**TASK DATA**
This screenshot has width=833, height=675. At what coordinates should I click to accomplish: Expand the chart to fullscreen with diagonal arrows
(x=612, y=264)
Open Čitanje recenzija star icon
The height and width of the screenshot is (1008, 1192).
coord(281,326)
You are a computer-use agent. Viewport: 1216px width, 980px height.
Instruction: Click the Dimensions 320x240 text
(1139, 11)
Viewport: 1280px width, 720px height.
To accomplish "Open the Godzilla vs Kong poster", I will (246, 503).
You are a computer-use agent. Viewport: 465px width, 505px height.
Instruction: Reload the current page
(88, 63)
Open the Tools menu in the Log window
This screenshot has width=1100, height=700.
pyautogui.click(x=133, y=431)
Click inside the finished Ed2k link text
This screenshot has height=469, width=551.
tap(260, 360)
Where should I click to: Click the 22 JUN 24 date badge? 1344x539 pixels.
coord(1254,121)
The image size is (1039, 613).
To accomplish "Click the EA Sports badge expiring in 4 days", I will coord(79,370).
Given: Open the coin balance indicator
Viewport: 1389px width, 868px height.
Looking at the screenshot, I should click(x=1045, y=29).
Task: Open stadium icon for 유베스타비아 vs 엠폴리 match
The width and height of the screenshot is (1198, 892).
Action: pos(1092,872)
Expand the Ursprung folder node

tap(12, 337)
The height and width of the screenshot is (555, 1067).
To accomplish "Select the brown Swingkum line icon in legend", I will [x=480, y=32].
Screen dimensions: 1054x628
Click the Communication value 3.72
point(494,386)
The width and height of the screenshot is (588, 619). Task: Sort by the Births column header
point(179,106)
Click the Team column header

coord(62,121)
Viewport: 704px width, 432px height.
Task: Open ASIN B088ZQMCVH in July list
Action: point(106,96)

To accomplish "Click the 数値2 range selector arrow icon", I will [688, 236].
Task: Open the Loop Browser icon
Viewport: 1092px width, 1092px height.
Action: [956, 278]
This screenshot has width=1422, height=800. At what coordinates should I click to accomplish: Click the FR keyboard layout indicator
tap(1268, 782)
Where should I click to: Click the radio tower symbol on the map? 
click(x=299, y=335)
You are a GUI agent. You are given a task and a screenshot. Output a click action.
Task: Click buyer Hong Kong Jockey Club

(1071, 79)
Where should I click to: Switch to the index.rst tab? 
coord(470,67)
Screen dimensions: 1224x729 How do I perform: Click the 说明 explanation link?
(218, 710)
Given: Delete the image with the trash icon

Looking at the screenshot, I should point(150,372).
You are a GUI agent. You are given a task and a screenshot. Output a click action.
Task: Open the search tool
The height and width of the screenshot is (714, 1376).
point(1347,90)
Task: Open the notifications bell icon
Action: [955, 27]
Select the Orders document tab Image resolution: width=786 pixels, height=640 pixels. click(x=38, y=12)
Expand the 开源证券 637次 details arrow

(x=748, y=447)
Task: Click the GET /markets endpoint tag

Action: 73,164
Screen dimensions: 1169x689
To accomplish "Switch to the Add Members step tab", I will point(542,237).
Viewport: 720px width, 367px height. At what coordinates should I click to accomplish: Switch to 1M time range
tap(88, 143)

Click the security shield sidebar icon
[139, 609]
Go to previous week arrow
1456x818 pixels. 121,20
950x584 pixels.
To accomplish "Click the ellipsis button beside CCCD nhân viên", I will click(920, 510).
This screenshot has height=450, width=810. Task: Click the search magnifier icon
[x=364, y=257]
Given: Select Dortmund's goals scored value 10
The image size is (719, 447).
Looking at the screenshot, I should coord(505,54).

**WORK INSTRUCTIONS**
Lines that hold the word "agent" are the ones to copy from the entries above.

**THE ANSWER**
You are a computer-use agent. Viewport: 1216px width, 980px height.
You are a computer-use agent. Viewport: 465px width, 505px height.
You are a GUI agent. You are given a task and a screenshot. Output a click action.
You are a GUI agent. You are given a task and a screenshot. Output a click action.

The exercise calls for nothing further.